La séquence d’entrée est animée de grands panneaux (3X1m) de céramique grise qui cachent et découvrent astucieusement les locaux techniques. Même l’entrée est traversante puisqu’elle est ornée d’un minuscule jardin autour d’un chêne ceint de pierres de meulières.
Mais c’est la façade qui fait l’immeuble.
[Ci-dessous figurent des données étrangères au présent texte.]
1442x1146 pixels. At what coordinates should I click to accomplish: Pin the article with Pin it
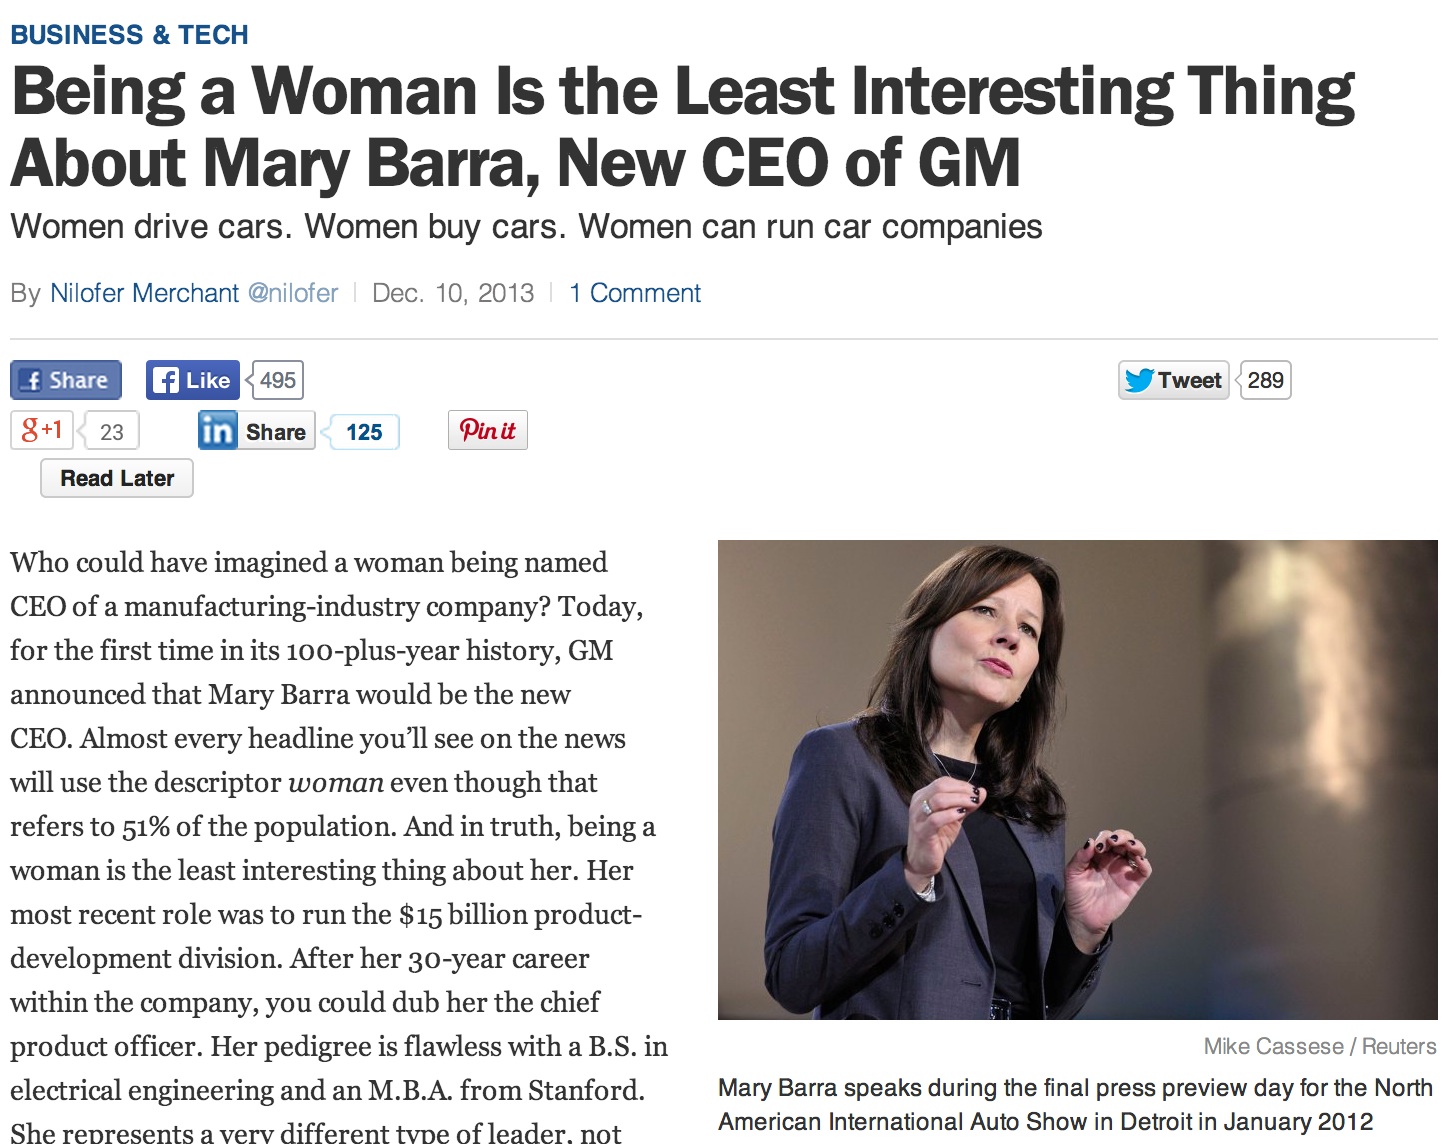click(x=487, y=430)
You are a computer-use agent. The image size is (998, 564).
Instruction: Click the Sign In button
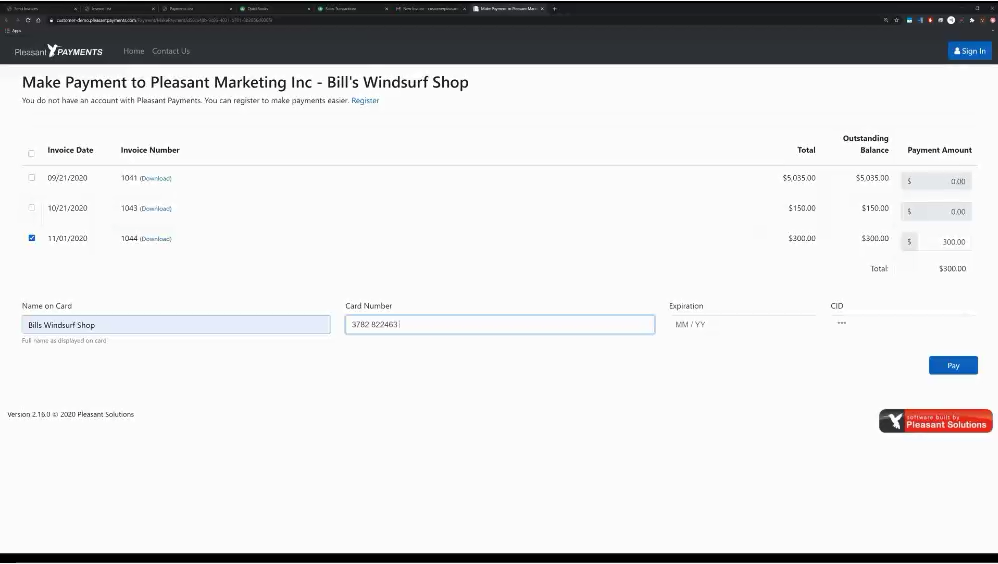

L’image pixelisée de l’immeuble d’à côté fut usinée sur les panneaux de Trespa, lesquels furent ensuite fixés sur une structure métallique qui au dernier étage fait également office de garde-corps. A bien y regarder, de découvrir des différences dans l’épaisseur des joints ou des barreaux de la structure pas tout à fait parfaitement alignés mais c’est à ces détails que se dévoile le travail d’orfèvre nécessaire à la réalisation de cette façade unique à Paris et sans doute ailleurs. Autre avantage, et non des moindres, voilà une façade solide, pérenne et facile d’entretien.
Le tout, intérieur et extérieur, est également parfaitement exécuté. Le constructeur est à la visite de presse et pas peu fier. «C’est génial de pouvoir choisir son entreprise», soulignent les architectes.
Enfin, ultime élégance et ultime nécessité, «l’immeuble se déforme et se gonfle comme pour occuper le maximum, rentabiliser l’espace, offrir les logements les plus grands possible», expliquent Karine Chartier et Thomas Corbasson. Dit autrement, la façade est désalignée, pas droite, ce qui donc a permis de gagner quelques m² et de donner un effet supplémentaire à l’ouvrage. Il est d’ailleurs dommage que nulle photo ne puisse rendre tout à fait grâce de l’impression produite.
Surtout, c’est aussi une façon pour l’ouvrage d’affirmer sa contemporanéité : il s’est plié à tous les codes de la rue haussmannienne mais il est indubitablement contemporain. Avec ses balcons et loggias, il est d’ailleurs beaucoup moins raide et au moins aussi confortable, sinon plus, que ses prédécesseurs et voisins.